Exercise requirements =>
Exactly as they appear, set down all the lines of the material.
= = =
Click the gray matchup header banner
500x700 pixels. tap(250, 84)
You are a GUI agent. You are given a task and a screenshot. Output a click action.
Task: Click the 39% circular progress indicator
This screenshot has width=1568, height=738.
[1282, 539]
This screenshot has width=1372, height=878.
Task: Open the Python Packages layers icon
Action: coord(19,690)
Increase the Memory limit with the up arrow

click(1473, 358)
= = =
Result of this exercise =>
Click the gray matchup header banner
500x700 pixels. tap(250, 84)
You are a GUI agent. You are given a task and a screenshot. Output a click action.
Task: Click the 39% circular progress indicator
This screenshot has width=1568, height=738.
[1282, 539]
This screenshot has width=1372, height=878.
Task: Open the Python Packages layers icon
Action: coord(19,690)
Increase the Memory limit with the up arrow

click(1473, 358)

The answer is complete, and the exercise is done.